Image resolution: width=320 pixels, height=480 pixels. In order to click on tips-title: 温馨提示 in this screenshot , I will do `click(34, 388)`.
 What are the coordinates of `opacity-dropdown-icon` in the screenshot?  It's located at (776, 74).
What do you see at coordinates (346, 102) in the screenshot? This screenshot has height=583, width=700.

* * *

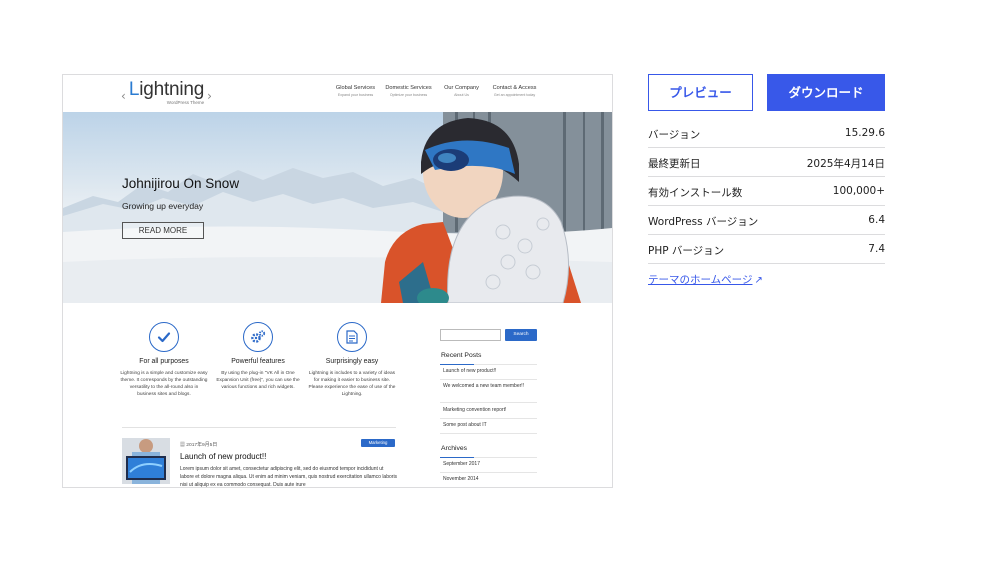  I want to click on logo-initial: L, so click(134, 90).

...

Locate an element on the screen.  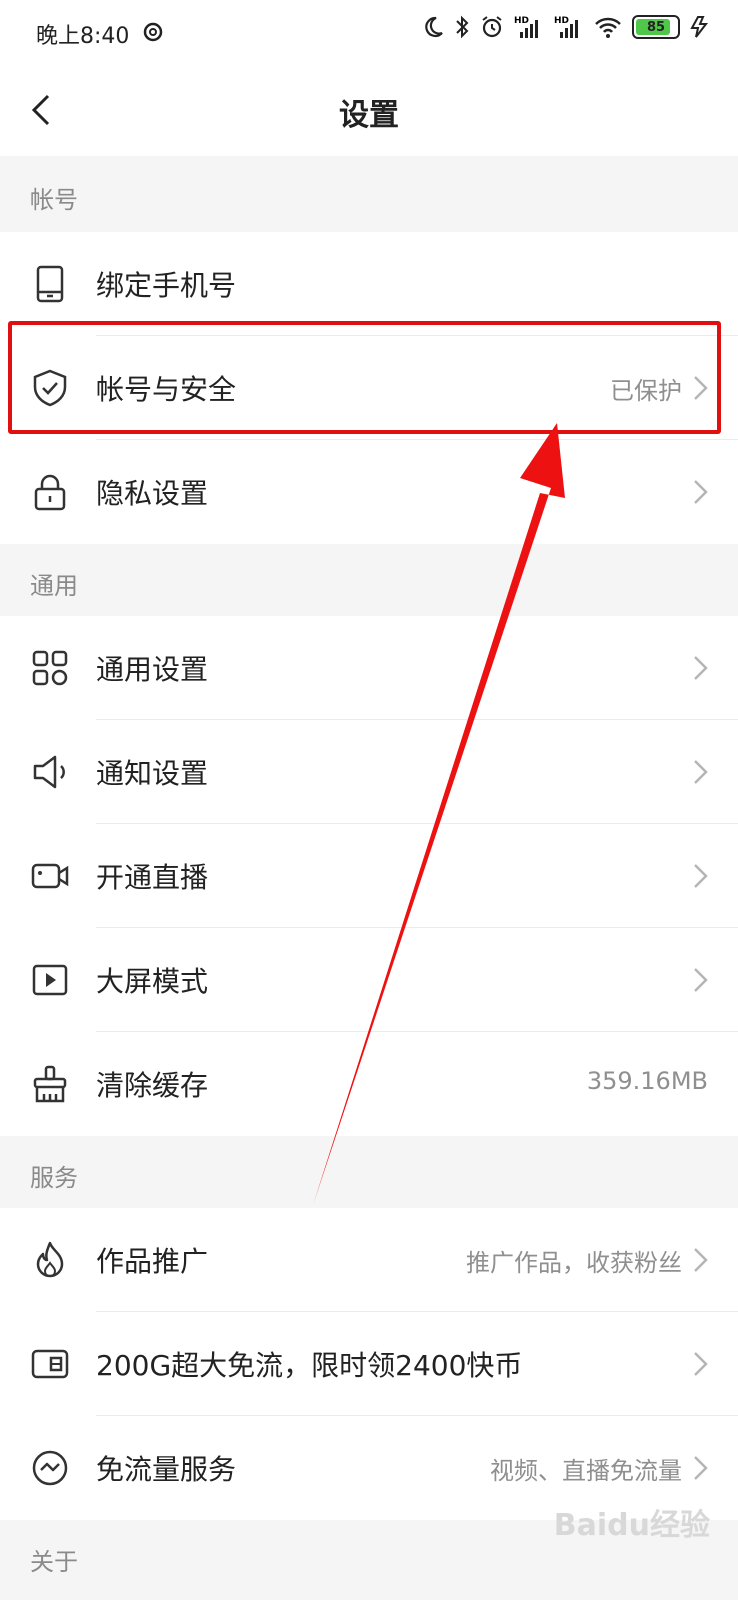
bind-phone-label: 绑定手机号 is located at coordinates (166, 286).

• [EXERCISE DESCRIPTION] Copy out word for word the rows starting with the line that contains "Image resolution: width=320" and ending with the line that contains "What do you", including both of those lines.

• [WRITTEN RESPONSE]
Image resolution: width=320 pixels, height=480 pixels. In order to click on tips-title: 温馨提示 in this screenshot , I will do `click(34, 388)`.
 What are the coordinates of `opacity-dropdown-icon` in the screenshot?  It's located at (776, 74).
What do you see at coordinates (346, 102) in the screenshot? This screenshot has height=583, width=700.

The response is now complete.